Nueve años en la guerrilla, hasta la firma de los Acuerdos de Paz en 1992, que ponían fin al conflicto armado. ¿Qué le viene a la cabeza de ese histórico momento?
–Es uno de los más maravillosos de mis recuerdos, todo el país estaba eufórico y feliz. Hay fotos de ese día frente a la Catedral de San Salvador, rebosante de gente que emana la felicidad que supuso los Acuerdos de Paz. Toda guerra entraña mucho dolor y crueldad. Fue un momento sublime.
Todas estas vivencias las recoge en el libro ‘Guerrillas para la vida’. ¿Cómo surge la necesidad de escribir estas memorias?
Era algo pendiente y que me rondaba por la cabeza desde hace años. Me parecía importante dar a conocer nuestra experiencia, las crueles dictaduras de América Latina, y desmitificar lo que los medios dominantes han tratado siempre de defender, que las luchas armadas de América Latina eran cosa de “rojos, comunistas” y no de pueblos que vivían casi como en la época feudal, y que un día decidieron con dignidad alzar vuelo, empezar a exigir derechos, etcétera. Exigencias por las cuales fueron brutalmente asesinados, desaparecidos, de manera que no tuvieron mucha más opción que alzarse en armas.
“Quería dar a conocer las crueles dictaduras de América Latina y desmitificar que las luchas armadas eran cosas de rojos, comunistas”
Tras la guerra siguió en El Salvador. ¿Al frente de qué proyectos?
–Trabajé fundamentalmente en Salud Comunitaria, emancipación de mujeres, agua y saneamiento. Me gusta más trabajar en política sanitaria que en atención a pacientes.
Ha tenido una vida fuera de 'lo común'. Acumula infinidad de experiencias, muchas de ellas en el fragor de la guerra. ¿Qué ha aprendido en todos estos años?
–La importancia del trabajo en equipo, la ayuda mutua, y el coraje y firmeza que te da la creencia de que un mundo justo es necesario para mantenernos como civilización. La desigualdad y pobreza actual nos deberían envilecer y dar vergüenza. Creo que como civilización no hemos aportado nada bueno.

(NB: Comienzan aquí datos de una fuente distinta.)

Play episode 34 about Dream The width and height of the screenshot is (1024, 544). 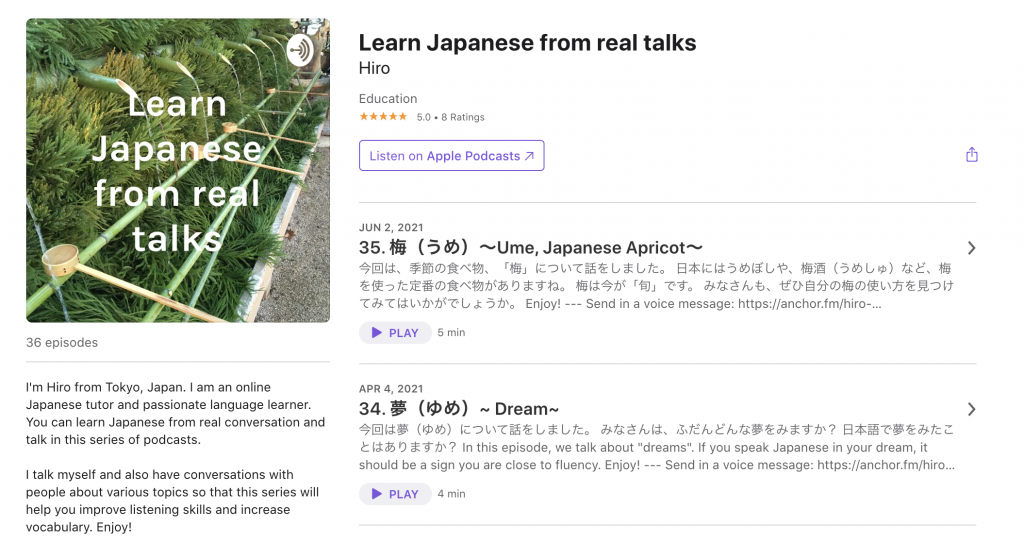(395, 494)
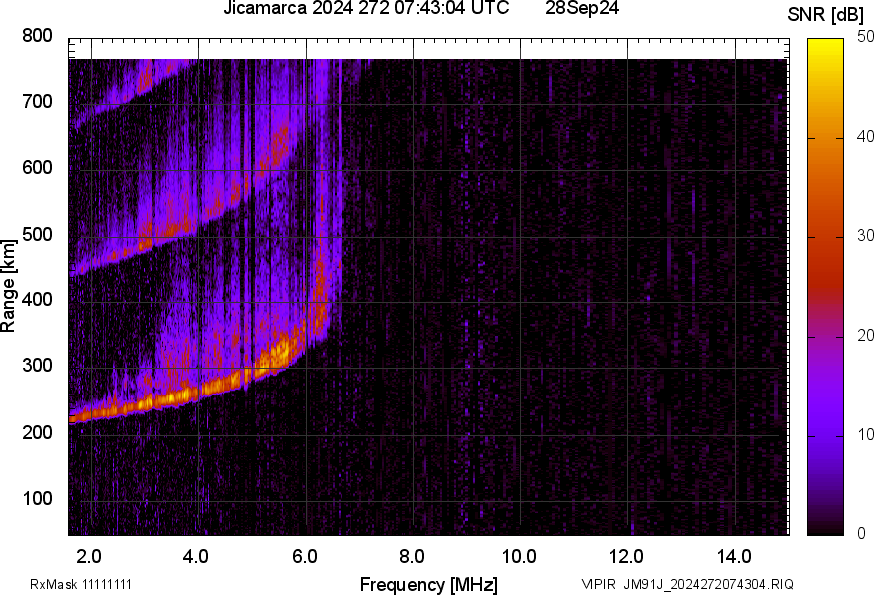Click the 2.0 frequency tick label
Viewport: 874px width, 595px height.
(90, 556)
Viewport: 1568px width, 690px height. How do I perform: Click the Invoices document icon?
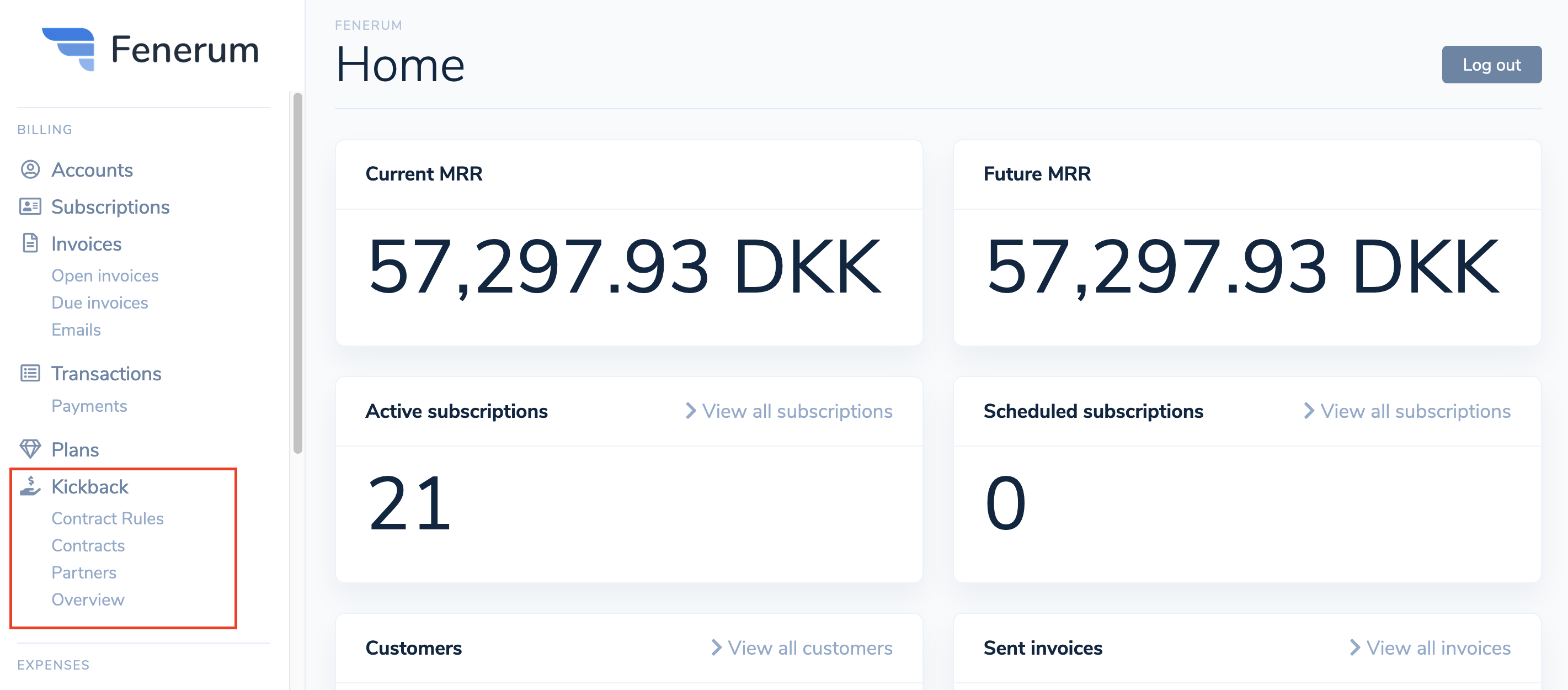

“La desigualdad y la pobreza actual nos deberían envilecer y dar vergüenza. Creo que como civilización no hemos aportado nada bueno”
Regresó a su localidad natal en 2023. ¿A qué dedica ahora su tiempo?
–A disfrutar: del cine, la lectura, a pasear... He estado muy entretenida con el libro. En los ratos libres colaboro con la asociación Hotz Oñati que se dedica a la sensibilización sobre la migración, apoyando a organizaciones como Zaporeak, el Aita Mari…
El libro tuvo su puesta de largo el 11 de abril en Oñati. ¿Tiene previstas más presentaciones?
En Bilbao estuvimos el 15 de abril, y también vamos a presentarlo en Gasteiz (Eva Forest Liburutopia), en Donostia (Marruma Elkartea), en Barcelona, Iruñea y a finales de mayo grabaré en el programa de Pablo Iglesias de Canal Red.